**EXERCISE DESCRIPTION**. Return the lines below in which the string "agent" occurs.

[Stored data]
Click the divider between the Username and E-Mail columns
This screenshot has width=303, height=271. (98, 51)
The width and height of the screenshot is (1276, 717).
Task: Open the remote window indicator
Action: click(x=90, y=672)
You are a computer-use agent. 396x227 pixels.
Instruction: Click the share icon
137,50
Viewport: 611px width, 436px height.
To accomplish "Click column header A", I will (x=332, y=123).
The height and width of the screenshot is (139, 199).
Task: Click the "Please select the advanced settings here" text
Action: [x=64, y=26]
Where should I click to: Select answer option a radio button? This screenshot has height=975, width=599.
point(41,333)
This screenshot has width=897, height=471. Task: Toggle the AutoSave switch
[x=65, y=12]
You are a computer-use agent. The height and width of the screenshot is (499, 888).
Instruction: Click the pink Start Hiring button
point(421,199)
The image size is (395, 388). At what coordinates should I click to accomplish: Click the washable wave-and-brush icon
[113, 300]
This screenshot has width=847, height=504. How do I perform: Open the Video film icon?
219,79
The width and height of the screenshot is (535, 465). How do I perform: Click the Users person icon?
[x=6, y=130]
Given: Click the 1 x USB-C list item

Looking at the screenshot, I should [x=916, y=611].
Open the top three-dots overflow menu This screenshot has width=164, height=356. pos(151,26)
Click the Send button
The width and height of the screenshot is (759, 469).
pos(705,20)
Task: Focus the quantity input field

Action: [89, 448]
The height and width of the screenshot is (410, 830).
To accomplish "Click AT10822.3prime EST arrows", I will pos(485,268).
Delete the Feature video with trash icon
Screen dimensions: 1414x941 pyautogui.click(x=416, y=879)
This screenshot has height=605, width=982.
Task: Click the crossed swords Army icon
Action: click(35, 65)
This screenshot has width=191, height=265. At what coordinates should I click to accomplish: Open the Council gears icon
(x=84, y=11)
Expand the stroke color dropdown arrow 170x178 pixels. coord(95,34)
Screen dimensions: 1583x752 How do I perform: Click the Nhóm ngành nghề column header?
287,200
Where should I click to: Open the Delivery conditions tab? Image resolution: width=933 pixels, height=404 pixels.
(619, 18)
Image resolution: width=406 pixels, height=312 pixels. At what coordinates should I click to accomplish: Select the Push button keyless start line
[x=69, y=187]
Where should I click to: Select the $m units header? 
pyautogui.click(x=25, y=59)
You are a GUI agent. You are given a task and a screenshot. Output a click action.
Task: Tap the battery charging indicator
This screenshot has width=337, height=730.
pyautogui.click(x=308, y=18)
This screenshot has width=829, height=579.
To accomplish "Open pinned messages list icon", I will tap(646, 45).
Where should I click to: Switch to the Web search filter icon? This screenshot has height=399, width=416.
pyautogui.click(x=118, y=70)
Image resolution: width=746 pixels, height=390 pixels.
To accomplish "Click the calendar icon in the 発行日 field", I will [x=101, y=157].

**SOLUTION TO THE EXERCISE**.
You are a computer-use agent. 396x227 pixels.
You are a computer-use agent. The height and width of the screenshot is (499, 888).
You are a GUI agent. You are given a task and a screenshot. Output a click action.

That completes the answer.